To keep the table up to date when new partition locations are added, have a look at this answer for guidance: https://stackoverflow.com/a/56439429/1109
One way to do what you want is to use just one of the tables created by the crawler as an example, and create a similar table manually (in AWS Glue->Tables->Add tables, or in Athena itself, with
CREATE EXTERNAL TABLE `tablename`(
`column1` string,
`column2` string, ...
using existing table as an example, you can see the query used to create that table in Athena when you go to Database -> select your data base from Glue Data Catalog, then click on 3 dots in front of the one "automatically created by crawler table" that you choose as an example, and click on "Generate Create table DDL" option. It will generate a big query for you, modify it as necessary (I believe you need to look at LOCATION and TBLPROPERTIES parts, mostly).
When you run this modified query in Athena, a new table will appear in Glue data catalog. But it will not have any information about your s3 files and partitions, and crawler most likely will not update metastore info for you.
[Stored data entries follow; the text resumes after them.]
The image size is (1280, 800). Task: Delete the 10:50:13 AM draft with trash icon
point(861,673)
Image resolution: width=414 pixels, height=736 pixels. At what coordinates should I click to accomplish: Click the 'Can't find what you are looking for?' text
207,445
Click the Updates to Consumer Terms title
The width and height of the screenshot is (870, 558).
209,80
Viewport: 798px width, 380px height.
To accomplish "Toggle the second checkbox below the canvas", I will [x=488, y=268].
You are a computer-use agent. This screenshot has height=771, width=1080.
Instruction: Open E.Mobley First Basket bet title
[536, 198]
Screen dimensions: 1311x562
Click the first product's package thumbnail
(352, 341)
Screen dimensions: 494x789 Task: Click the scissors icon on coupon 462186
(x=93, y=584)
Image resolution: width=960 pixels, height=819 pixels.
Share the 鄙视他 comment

So you can in Athena run "MSCK REPAIR TABLE tablename;" query (it's not very efficient, but works for me), and it will add missing file information, in the Result tab you will see something like (in case you use partitions on s3, of course):
Partitions not in metastore: tablename:dt=2020-02-03 tablename:dt=2020-02-04
Repair: Added partition to metastore tablename:dt=2020-02-03
Repair: Added partition to metastore tablename:dt=2020-02-04
After that you should be able to run your Athena queries.
What I understand from the AWS Glue docs is a craweler will help crawl and discover new data. However, I noticed that once I crawled once, if new data goes into S3, the data is actually already discovered when I query the data catalog from Athena for example. So, can I say I do not need a crawler to crawl everytime new data is added, unless there are new schemas?
In fact, if I know the schema of the files, I can just manually create the table and do without a crawler, am I correct?
If data is partitioned by some keys (placed in sub-folders, like /data/year=2018/month=11/day=2) then you need a crawler to register newly added partitions (ie. /day=3) in Data Catalog to be able to query it via Athena.
However, if data is not partitined or comes into already registered partitions then there is no need to run a crawler.
Alternatively to runnig a crawler you can discover and register new partitions by running Athena command MSCK REPAIR TABLE <table> or registering them manually.
The easiest way to create a table in Data Catalog is running a crawler. But if you know schema and have patience to compose CREATE TABLE Athena query or fill all fields via AWS Glue console then you can go that way as well.
If you have the schema then you don't need to use the crawler and you might get better results (the crawler assumes partition columns are strings for example).
As Yuriy says, remember to run MSCK REPAIR TABLE or register new partitions manually.
MSCK can time out if you've added a lot of partitions. If it does, keep running it until it completes normally.